# When to sell?



## Nifty (14 May 2007)

My big problem is when to sell. I pick right then sell too soon I held  AIM it wallowed went up to 15.5 I sold then it peaked at 36 I bought YGL at 10 and sold at 12.5 its now 20 I bought NDO at 18.5 and now its 29 There must be an answer


----------



## Joe Blow (14 May 2007)

This thread has been moved to 'Beginners Lounge'.


----------



## tech/a (14 May 2007)

Couple of things.

(1) Your displaying an apparent fear of loss. This can be minimised by simply altering your position sizing to one where your more comfortable. I'll also guess that you dont know how to correctly position size your trades relative to available capital and Risk on any one trade---or infact a group of trades.

Which brings me to 

(2) It also seems you dont have a trading plan or strategy. This in itself doesnt guarentee better profits or profit at all unless you KNOW through rigorous testing that the method (How you open a trade wether you trade with a stop and what mechanism you'll use as an exit) you have decided to trade has a positive expectancy over a great deal of time and a great number of trades.

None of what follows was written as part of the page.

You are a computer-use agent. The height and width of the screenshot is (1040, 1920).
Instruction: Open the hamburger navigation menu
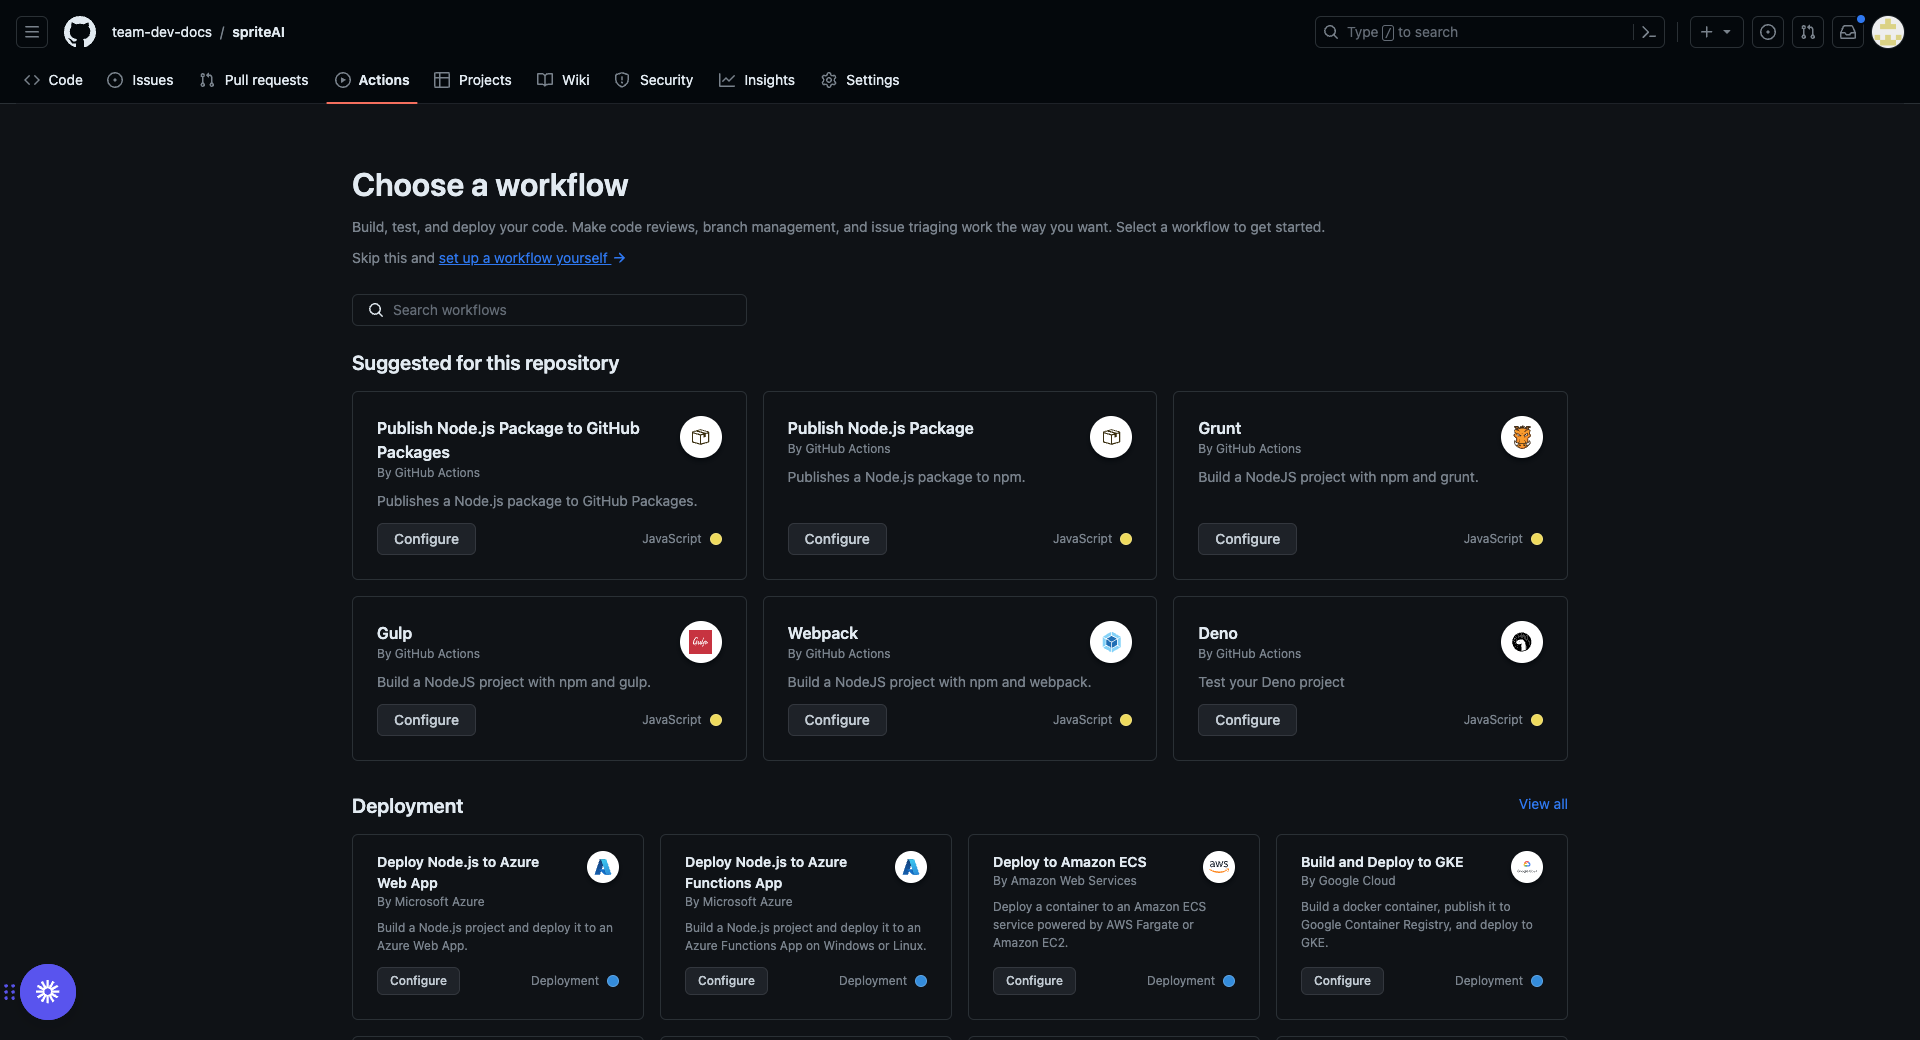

Id suggest you do some serious research into the above before you embark on trading.


----------



## Nifty (14 May 2007)

Joe Blow said:


> This thread has been moved to 'Beginners Lounge'.



My question is; Is it only beginners that pick right and do not know when to sell,and by that implication are all the "Experienced Traders" multi millionaires just trading to avoid boredom?


----------



## Joe Blow (14 May 2007)

Nifty said:


> My question is; Is it only beginners that pick right and do not know when to sell,and by that implication are all the "Experienced Traders" multi millionaires just trading to avoid boredom?




Hi Nifty,

Welcome to ASF!

No, when to exit a stock is a topic relevent to *all* traders, but especially to beginners. Hence my reason for moving this thread to the 'Beginners Lounge'.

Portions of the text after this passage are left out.